### [Task goal]
Please reproduce every one of the records below word for word, keeping each line unchanged.

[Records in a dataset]
────────────────

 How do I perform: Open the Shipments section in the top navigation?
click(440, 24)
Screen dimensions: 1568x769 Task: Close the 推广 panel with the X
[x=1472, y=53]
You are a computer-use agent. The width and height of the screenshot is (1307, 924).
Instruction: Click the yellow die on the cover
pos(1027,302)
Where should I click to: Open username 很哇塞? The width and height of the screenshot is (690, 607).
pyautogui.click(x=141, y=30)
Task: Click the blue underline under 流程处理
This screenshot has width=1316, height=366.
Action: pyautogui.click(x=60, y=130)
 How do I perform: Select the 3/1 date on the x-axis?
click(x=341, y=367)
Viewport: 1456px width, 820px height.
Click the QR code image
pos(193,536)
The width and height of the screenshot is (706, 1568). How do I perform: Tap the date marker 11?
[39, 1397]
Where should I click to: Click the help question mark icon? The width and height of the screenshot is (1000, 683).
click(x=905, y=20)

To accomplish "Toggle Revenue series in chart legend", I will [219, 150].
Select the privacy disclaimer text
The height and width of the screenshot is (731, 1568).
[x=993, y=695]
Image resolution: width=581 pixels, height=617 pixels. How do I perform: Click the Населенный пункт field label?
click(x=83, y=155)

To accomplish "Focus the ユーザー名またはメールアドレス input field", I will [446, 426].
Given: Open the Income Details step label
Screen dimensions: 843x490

────────────────

### [Expected answer]
 How do I perform: Open the Shipments section in the top navigation?
click(440, 24)
Screen dimensions: 1568x769 Task: Close the 推广 panel with the X
[x=1472, y=53]
You are a computer-use agent. The width and height of the screenshot is (1307, 924).
Instruction: Click the yellow die on the cover
pos(1027,302)
Where should I click to: Open username 很哇塞? The width and height of the screenshot is (690, 607).
pyautogui.click(x=141, y=30)
Task: Click the blue underline under 流程处理
This screenshot has width=1316, height=366.
Action: pyautogui.click(x=60, y=130)
 How do I perform: Select the 3/1 date on the x-axis?
click(x=341, y=367)
Viewport: 1456px width, 820px height.
Click the QR code image
pos(193,536)
The width and height of the screenshot is (706, 1568). How do I perform: Tap the date marker 11?
[39, 1397]
Where should I click to: Click the help question mark icon? The width and height of the screenshot is (1000, 683).
click(x=905, y=20)

To accomplish "Toggle Revenue series in chart legend", I will [219, 150].
Select the privacy disclaimer text
The height and width of the screenshot is (731, 1568).
[x=993, y=695]
Image resolution: width=581 pixels, height=617 pixels. How do I perform: Click the Населенный пункт field label?
click(x=83, y=155)

To accomplish "Focus the ユーザー名またはメールアドレス input field", I will [446, 426].
Given: Open the Income Details step label
Screen dimensions: 843x490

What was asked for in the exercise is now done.